Source text -
════════════════════

A plug release system includes a first wiper plug including a burst tube, the first burst tube adapted to burst at a pressure between 900 psi and 1100 psi; a second wiper plug including a burst tube, the second burst tube adapted to burst at a pressure between 3500 psi and 5000 psi; and a third wiper plug; wherein: the first wiper plug is coupled to the second wiper plug by a shearable fastener, the shearable fastener adapted to shear at a pressure between 500 psi and 700 psi; and the second wiper plug is coupled to the third wiper plug by a shearable fastener, the shearable fastener adapted to shear at a pressure between 1300 psi and 1700 psi.
So that the manner in which the above recited features of the present disclosure can be understood in detail, a more particular description of the disclosure, briefly summarized above, may be had by reference to embodiments, some of which are illustrated in the appended drawings. It is to be noted, however, that the appended drawings illustrate only typical embodiments of this disclosure and are therefore not to be considered limiting of its scope, for the disclosure may admit to other equally effective embodiments.
To facilitate understanding, identical reference numerals have been used, where possible, to designate identical elements that are common to the figures. It is contemplated that elements and features of one embodiment may be beneficially incorporated in other embodiments without further recitation.
The MODU 1m may carry the drilling rig 1r and the fluid handling system 1h aboard and may include a moon pool, through which drilling operations are conducted. The semi-submersible MODU 1m may include a lower barge hull which floats below a surface (aka waterline) 2s of sea 2 and is, therefore, less subject to surface wave action. Stability columns (only one shown) may be mounted on the lower barge hull for supporting an upper hull above the waterline. The upper hull may have one or more decks for carrying the drilling rig 1r and fluid handling system 1h. The MODU 1m may further have a dynamic positioning system (DPS) (not shown) or be moored for maintaining the moon pool in position over a subsea wellhead 10.
Alternatively, the MODU may be a drill ship. Alternatively, a fixed offshore drilling unit or a non-mobile floating offshore drilling unit may be used instead of the MODU. Alternatively, the wellbore may be subsea having a wellhead located adjacent to the waterline and the drilling rig may be a located on a platform adjacent the wellhead. Alternatively, the wellbore may be subterranean and the drilling rig located on a terrestrial pad.

════════════════════

Record set -
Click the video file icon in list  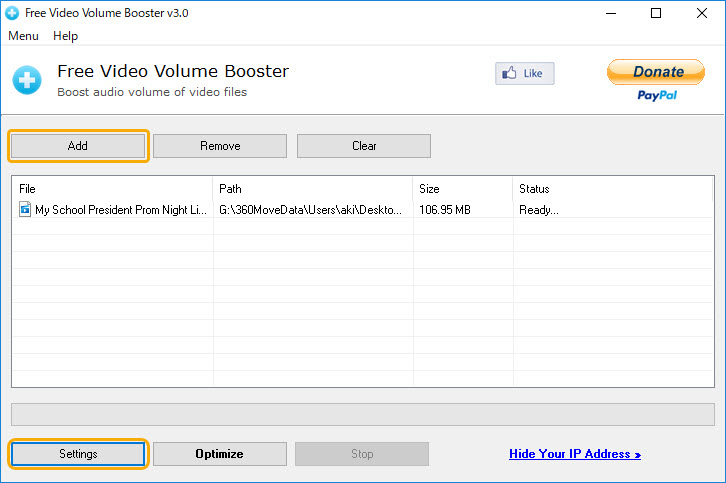click(25, 210)
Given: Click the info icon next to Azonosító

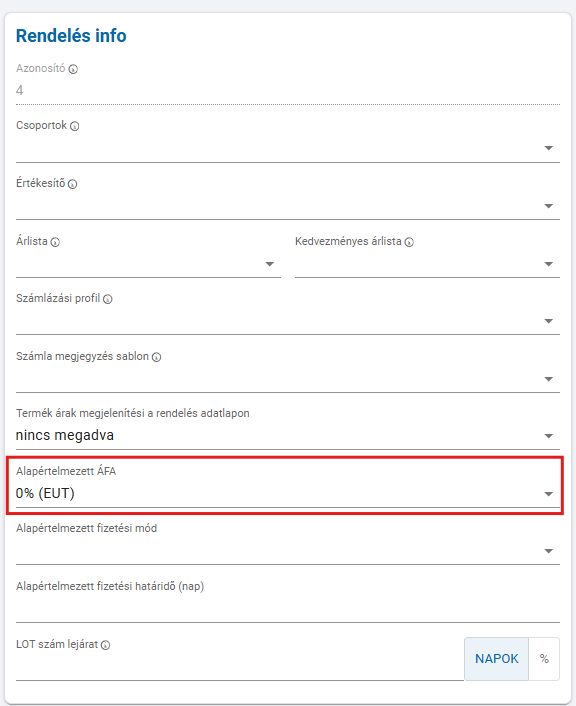Looking at the screenshot, I should click(73, 69).
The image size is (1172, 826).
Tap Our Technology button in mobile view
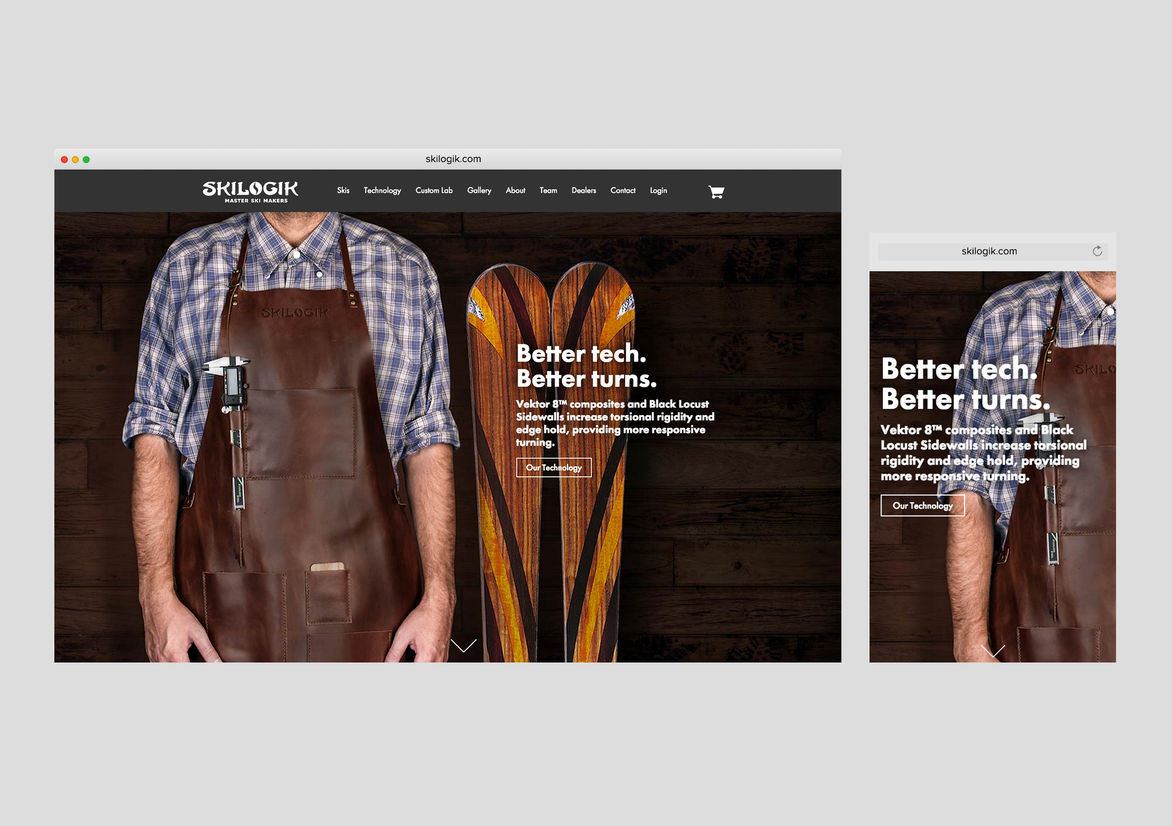[x=922, y=506]
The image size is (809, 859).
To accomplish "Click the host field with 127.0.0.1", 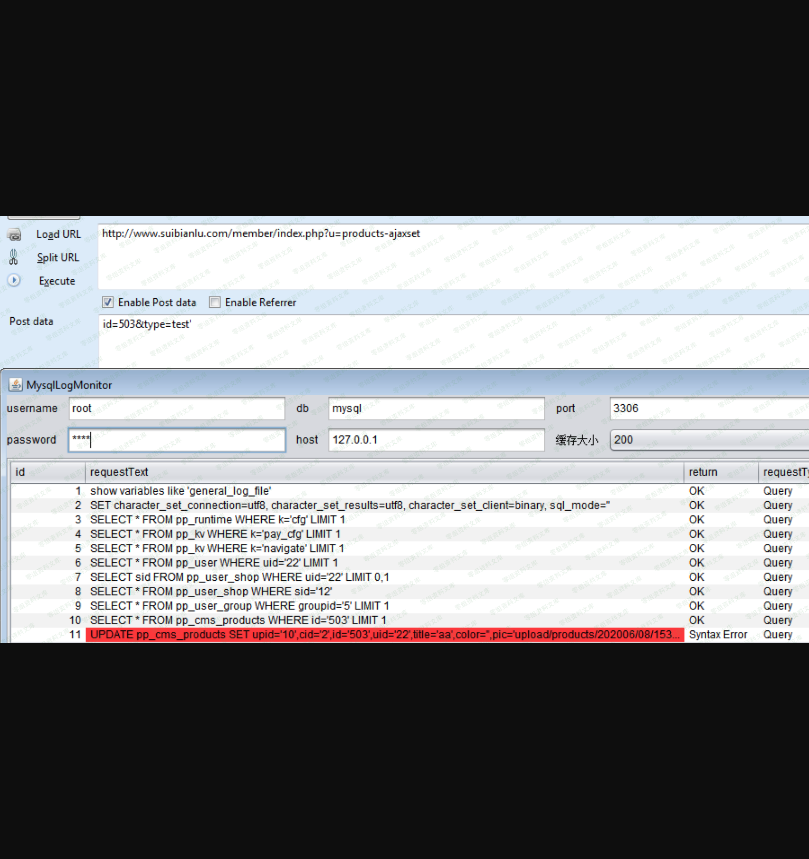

════════════════════

What is asked -
A) Answer these questions using the drilling patent text.
(i) What pressure range is the first burst tube built to burst at?
(ii) Why is the lower barge hull less subject to surface wave action?
(iii) Where may the drilling rig be located if the wellbore is subterranean?
B) In the records, rewrite the lines starting with the line that contains "Given: Click the info icon next to Azonosító" and going on through the line that contains "[x=922, y=506]", with "button" changed to "link" and nothing else altered. Leave the pictures out.

Answers per task -
A)
(i) Between 900 psi and 1100 psi.
(ii) It floats below the waterline of the sea.
(iii) On a terrestrial pad.

B)
Given: Click the info icon next to Azonosító

Looking at the screenshot, I should click(73, 69).
The image size is (1172, 826).
Tap Our Technology link in mobile view
[x=922, y=506]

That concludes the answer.